Of the patients with oral lesions, 15% had potentially pre-cancerous lesions. In HIV-negative patients, high-risk HPV types were detected more often in patients with potentially cancerous lesions compared to non-lesion patients (OR = 21.3; 95% CI, 1.12-367). However in patients with HIV, no association was found between concurrent detection of potentially cancerous lesions and high-risk (OR = 0.8; 95% CI, 0.1-3.9) or low-risk (OR = 0.9; 95% CI, 0.2-3.6) HPV types.

Regardless of HPV infection status, the most frequent HPV type detected in patients with benign and pre-cancerous lesions was HPV32/42.

The investigators note “HPV32 has been shown…to evade the immune system by actively suppressing inflammatory responses in adjacent underlying tissues.”

Several limitations are acknowledged by the authors. These include the small sample size, the cross-sectional design and the use of visual examination to diagnose lesions. They therefore caution, “the role of oral HPV in progression to oral cancer in HIV-positive and negative populations remains unclear.”

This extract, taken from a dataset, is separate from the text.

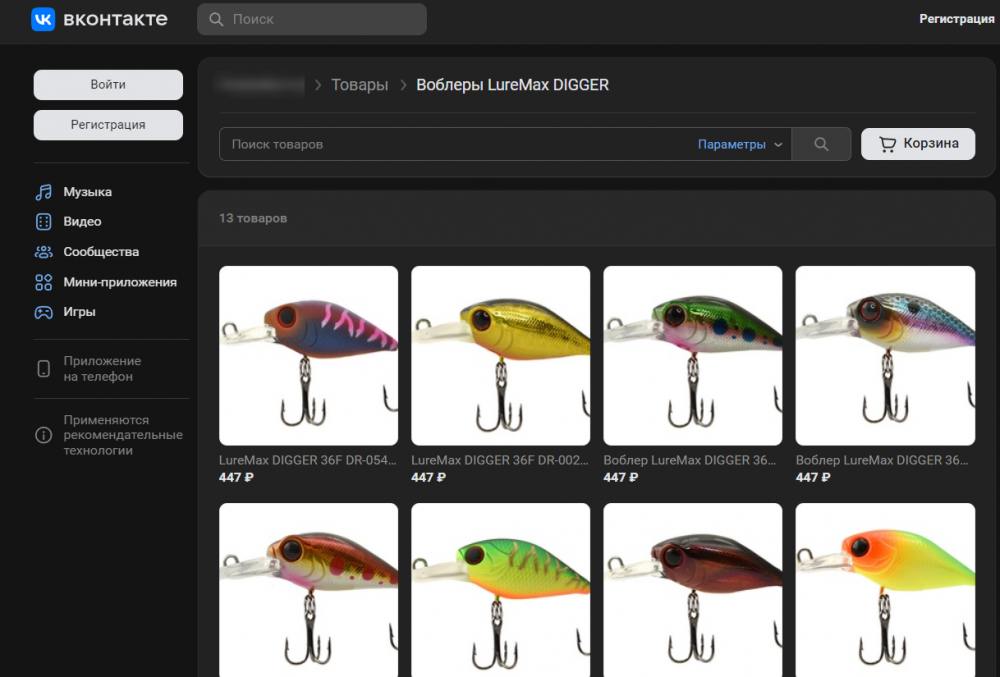Open Игры gamepad icon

Nevertheless, they conclude, “immune status appears to have a strong effect on oral HPV infection in HIV-positive individuals, which might mitigate the association with sexual risk factors. However, the high burden of oral HPV in both HIV-positive and negative individuals suggest that the mouth may be a reservoir of subclinical HPV infection with potential contribution to future oral disease.”

References

Muller K et al. Oral human papillomavirus oral lesions in HIV-positive and HIV-negative dental patients. J Infect Dis, published online 13 February, 2015.